■ **Do this**: Can you quote the listing from the line with "This screenshot has width=1108, height=600." to the line with "Action: pos(603,391)", both included, and nothing else?

■ **Input records**:
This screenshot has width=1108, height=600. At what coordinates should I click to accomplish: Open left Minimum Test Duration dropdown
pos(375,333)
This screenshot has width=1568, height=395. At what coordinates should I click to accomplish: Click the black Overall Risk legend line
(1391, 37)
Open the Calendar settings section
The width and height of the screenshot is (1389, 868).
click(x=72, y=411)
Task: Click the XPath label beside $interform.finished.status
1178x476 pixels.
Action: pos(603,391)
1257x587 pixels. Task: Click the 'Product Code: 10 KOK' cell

* * *

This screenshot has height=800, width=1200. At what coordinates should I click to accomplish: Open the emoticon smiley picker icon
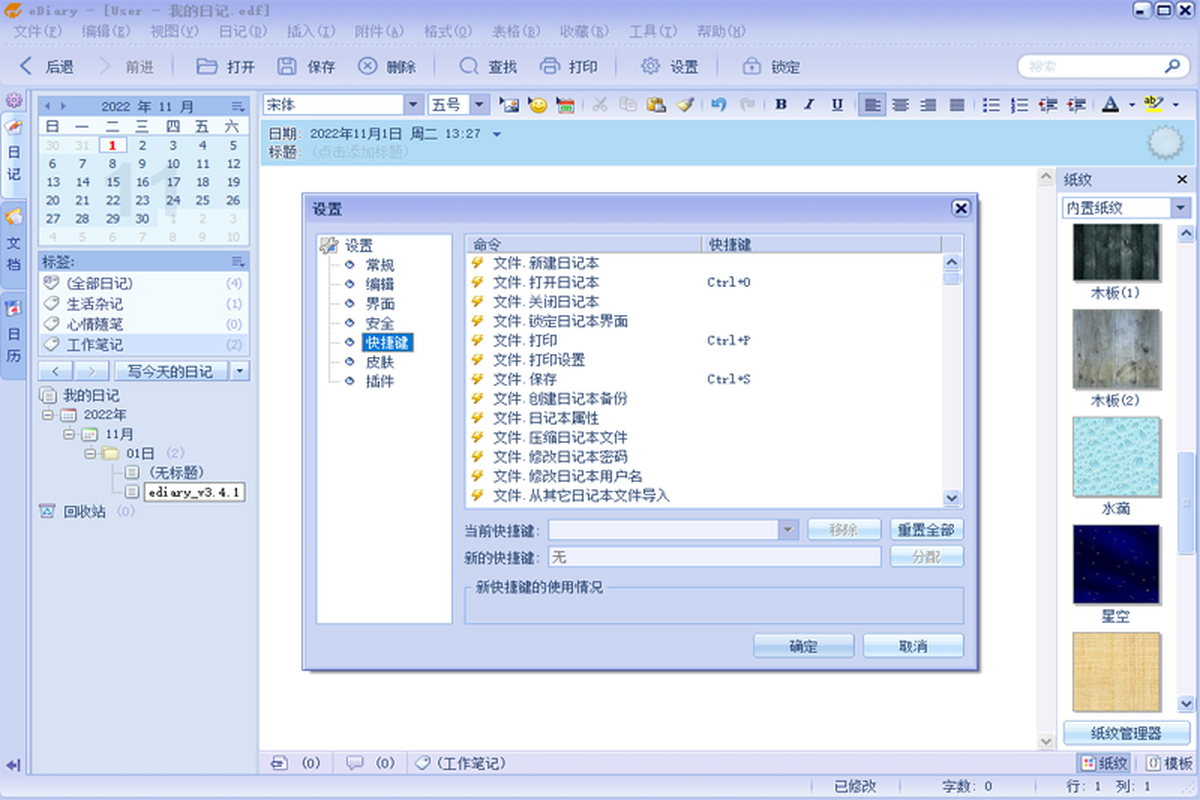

■ **Correct result**:
This screenshot has width=1108, height=600. At what coordinates should I click to accomplish: Open left Minimum Test Duration dropdown
pos(375,333)
This screenshot has width=1568, height=395. At what coordinates should I click to accomplish: Click the black Overall Risk legend line
(1391, 37)
Open the Calendar settings section
The width and height of the screenshot is (1389, 868).
click(x=72, y=411)
Task: Click the XPath label beside $interform.finished.status
1178x476 pixels.
Action: pos(603,391)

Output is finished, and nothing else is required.